From the line that contains "Given: Click the clock icon next to 3m ago" to the last line of the entries, set down each line exactly as written, both ends included, with nothing else.
··········
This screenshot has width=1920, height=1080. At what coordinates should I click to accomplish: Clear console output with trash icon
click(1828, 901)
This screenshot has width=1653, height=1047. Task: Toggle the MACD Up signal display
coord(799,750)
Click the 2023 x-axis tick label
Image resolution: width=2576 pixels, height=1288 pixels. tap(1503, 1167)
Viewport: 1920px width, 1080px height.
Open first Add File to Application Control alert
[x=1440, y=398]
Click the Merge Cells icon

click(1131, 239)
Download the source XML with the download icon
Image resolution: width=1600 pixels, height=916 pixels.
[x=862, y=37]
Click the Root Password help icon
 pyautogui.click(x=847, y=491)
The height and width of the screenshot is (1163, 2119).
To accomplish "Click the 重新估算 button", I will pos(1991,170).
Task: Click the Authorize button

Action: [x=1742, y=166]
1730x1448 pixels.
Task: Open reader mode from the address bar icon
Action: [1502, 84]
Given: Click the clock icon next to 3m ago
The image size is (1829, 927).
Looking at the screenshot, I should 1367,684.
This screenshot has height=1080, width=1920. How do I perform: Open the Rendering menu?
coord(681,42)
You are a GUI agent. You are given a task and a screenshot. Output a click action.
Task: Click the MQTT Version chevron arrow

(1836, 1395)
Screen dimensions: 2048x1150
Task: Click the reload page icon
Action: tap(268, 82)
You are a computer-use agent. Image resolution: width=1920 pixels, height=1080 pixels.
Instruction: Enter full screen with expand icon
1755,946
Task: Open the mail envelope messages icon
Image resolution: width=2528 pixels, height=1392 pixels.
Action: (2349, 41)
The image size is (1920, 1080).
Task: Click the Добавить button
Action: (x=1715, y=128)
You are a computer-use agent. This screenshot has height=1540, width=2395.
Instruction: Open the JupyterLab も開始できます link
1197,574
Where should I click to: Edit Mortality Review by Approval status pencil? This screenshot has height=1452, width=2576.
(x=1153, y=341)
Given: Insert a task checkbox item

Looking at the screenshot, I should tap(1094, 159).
··········
**Task output**.
Given: Click the clock icon next to 3m ago
The image size is (1829, 927).
Looking at the screenshot, I should 1367,684.
This screenshot has height=1080, width=1920. How do I perform: Open the Rendering menu?
coord(681,42)
You are a GUI agent. You are given a task and a screenshot. Output a click action.
Task: Click the MQTT Version chevron arrow

(1836, 1395)
Screen dimensions: 2048x1150
Task: Click the reload page icon
Action: tap(268, 82)
You are a computer-use agent. Image resolution: width=1920 pixels, height=1080 pixels.
Instruction: Enter full screen with expand icon
1755,946
Task: Open the mail envelope messages icon
Image resolution: width=2528 pixels, height=1392 pixels.
Action: (2349, 41)
The image size is (1920, 1080).
Task: Click the Добавить button
Action: (x=1715, y=128)
You are a computer-use agent. This screenshot has height=1540, width=2395.
Instruction: Open the JupyterLab も開始できます link
1197,574
Where should I click to: Edit Mortality Review by Approval status pencil? This screenshot has height=1452, width=2576.
(x=1153, y=341)
Given: Insert a task checkbox item

Looking at the screenshot, I should tap(1094, 159).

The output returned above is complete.